Just a few seconds—not nearly enough—of this freewheeling interview appear in a pleasant, if not quite weird enough, new documentary about Brand’s life and legacy, premiering this week at South by Southwest’s online film festival. Its title, We Are As Gods, comes from Brand’s most famous creation, the Whole Earth Catalog, the multivolume manual whose pages featured “tools” for everything from arts and crafts to, naturally, ancient styles of lovemaking. (“We are as gods,” Brand wrote in a 1969 mission statement, “and might as well get good at it.”) Part of the catalog’s mystique was, and remains, its foreshortened lifespan. By the time Brand was offering mystery lube to Dick Cavett on national television, he had already shut Whole Earth down. “The idea of succeeding completely and then stopping … seems more healthy to us,” Brand told Cavett. Hippie prerogative, basically: When something goes mainstream, disown it.
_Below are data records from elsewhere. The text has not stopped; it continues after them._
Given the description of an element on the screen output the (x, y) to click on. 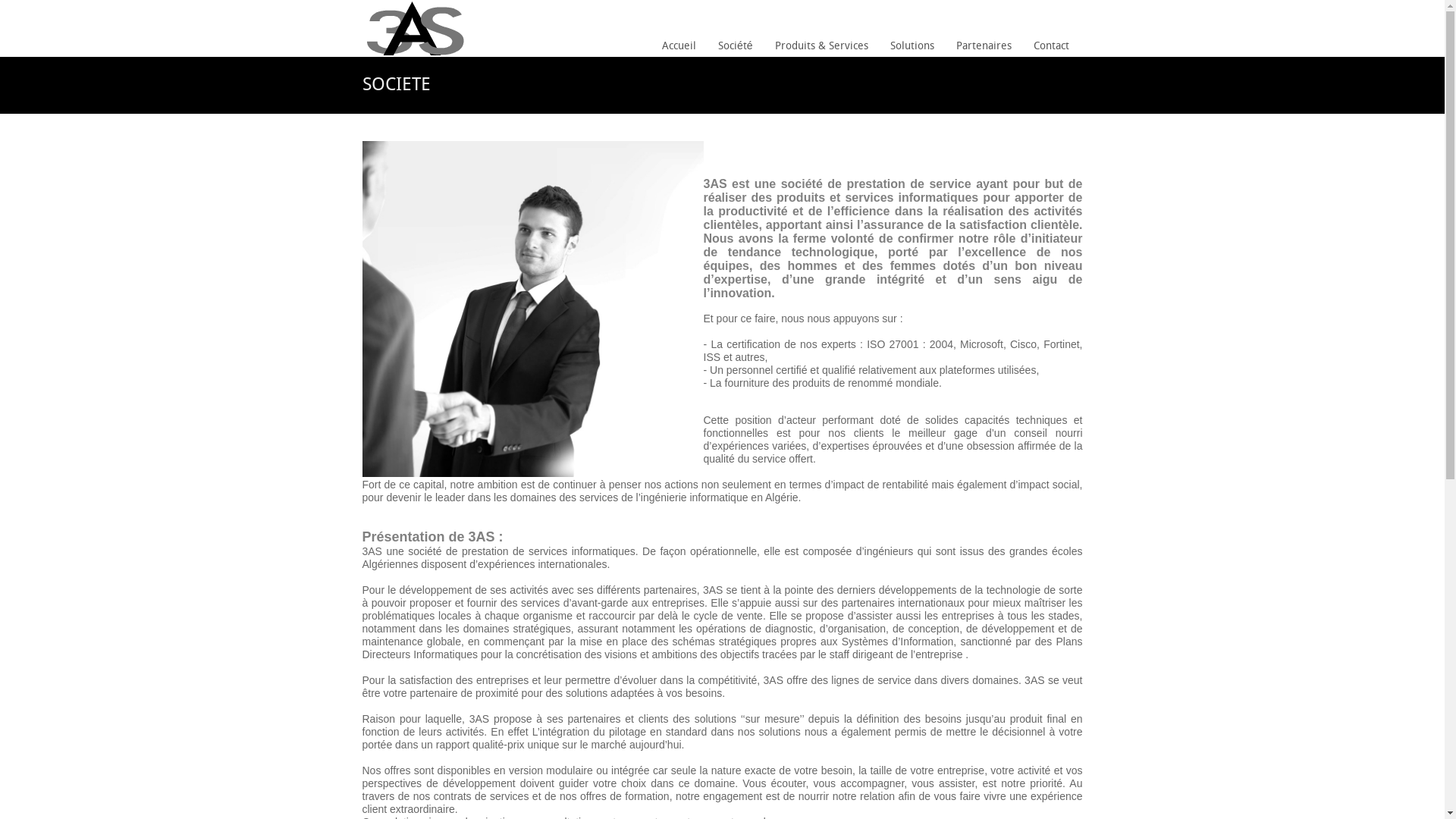
Accueil Element type: text (678, 46)
Solutions Element type: text (911, 46)
Contact Element type: text (1051, 46)
Partenaires Element type: text (983, 46)
Produits & Services Element type: text (820, 46)
Given the description of an element on the screen output the (x, y) to click on. 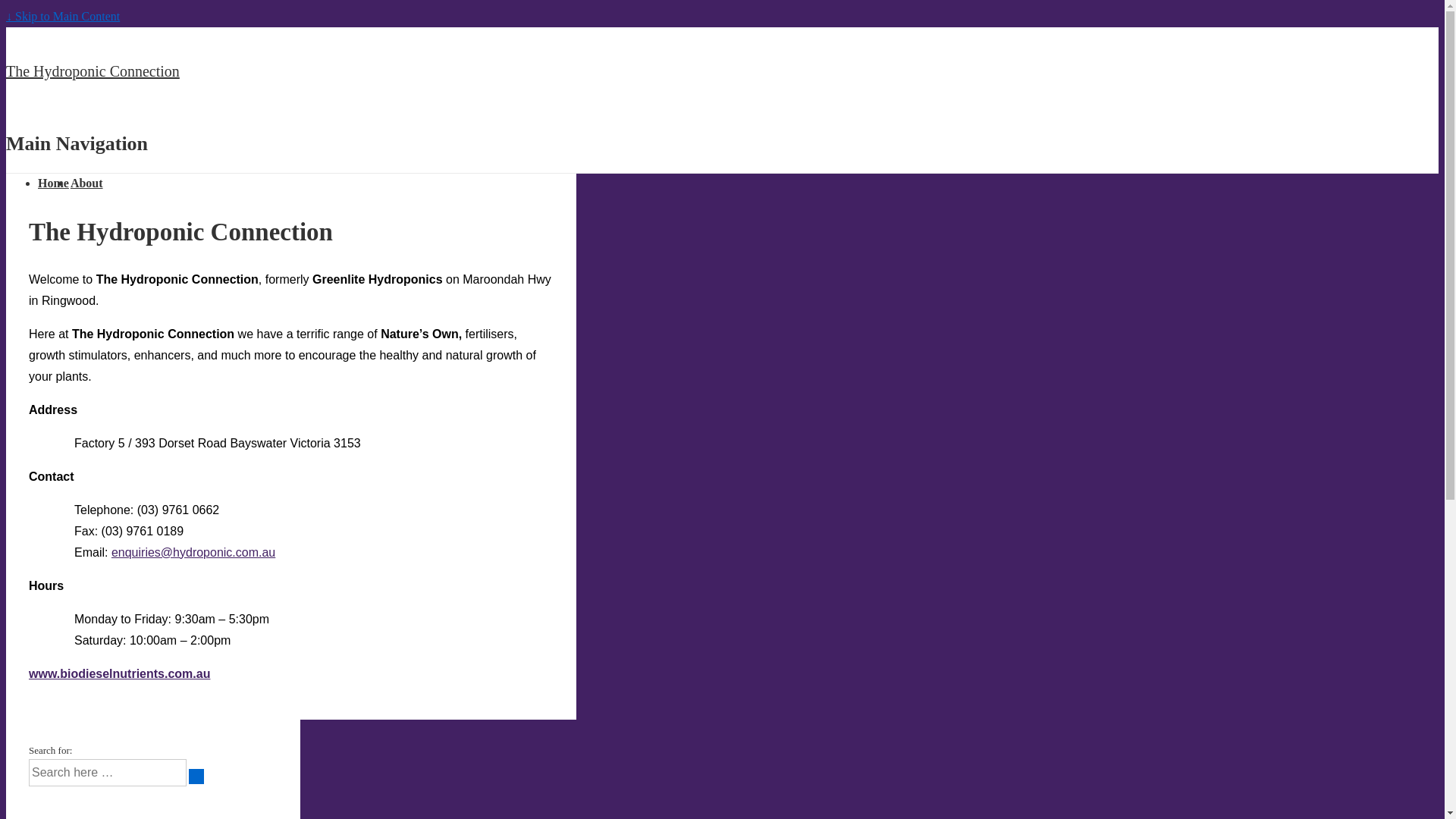
About Element type: text (86, 182)
Search Element type: text (195, 776)
enquiries@hydroponic.com.au Element type: text (193, 552)
Home Element type: text (53, 182)
www.biodieselnutrients.com.au Element type: text (119, 673)
The Hydroponic Connection Element type: text (92, 70)
Given the description of an element on the screen output the (x, y) to click on. 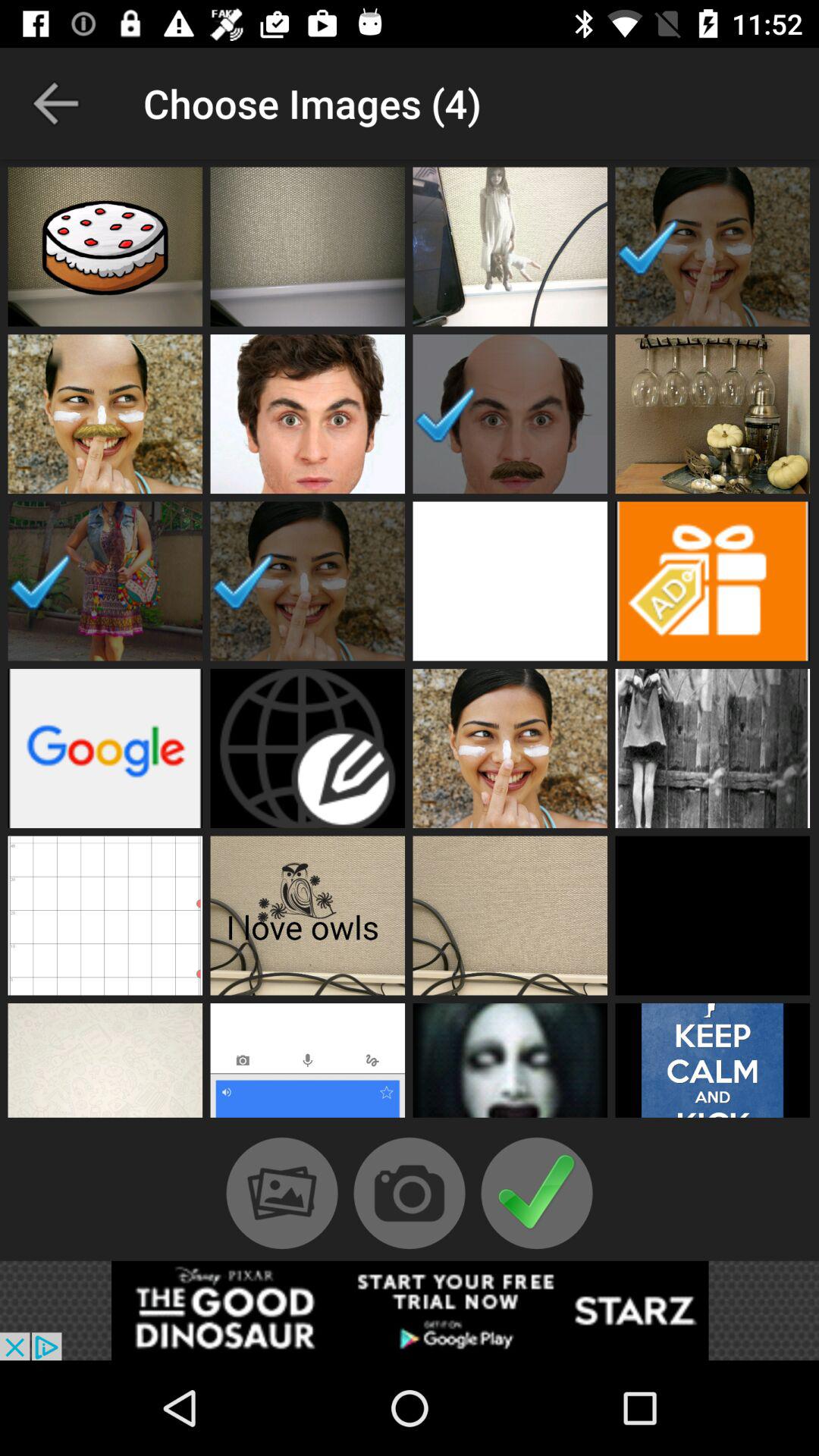
open profile (307, 915)
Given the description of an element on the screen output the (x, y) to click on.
In We Are As Gods, Brand emerges as one of the signature players of the technological age, in and out of the most important rooms at just the right moments in history. Most casual followers of his will know the rough trajectory. What they might not know are the tools of Brand’s farsightedness. Drugs, for starters. Also a gift for harnessing boredom. Finally, expert networking. Through the catalog, Brand linked up with Doug Engelbart, from whom he learned the potential of networked communication, which got him thinking about early social media, and so on. “The intellectual Johnny Appleseed of the counterculture,” someone calls him, seeding the land with thought-trends. Slightly in awe of their subject, the filmmakers, David Alvarado and Jason Sussberg, portray Brand as that rare kind of tech prophet, a man who never looks back. A true, uncompromising futurist.

Which he is—until he isn’t. Unprobed throughout We Are As Gods is the odd backwardness of Brand’s current circumstances, both personal and professional. Personally, he’s participating in a documentary about his 80-plus years on the planet, an inherently anti-futurist project. Professionally, he’s now a champion of the so-called de-extinction movement, and that work forms the doc’s narrative through line. For the past decade or so, Brand has helped fight—the environmentalists, the bioethicists—to resurrect long-dead species like the passenger pigeon and the woolly mammoth. If you keep marching forward, it seems, you eventually circle the (whole) earth and end up where you started.

In that sense, maybe there’s no contradiction after all. Both futurism and conservationism entail what Brand would call “long-term thinking.” “One of the problems now,” he says in We Are As Gods, “is that civilization is revving itself into a pathologically short attention span.” A fundamentally weird, brilliant man, Brand has tried his whole life to force us outside the present moment, so that we might better understand how to fix it. Consider this photo of the whole Earth from space, he says. Imagine seeing a woolly mammoth again, he cries. Brand might not always be looking toward the future, but with the steady, loving hand of a hippie mystic, he lubricates the engine of progress.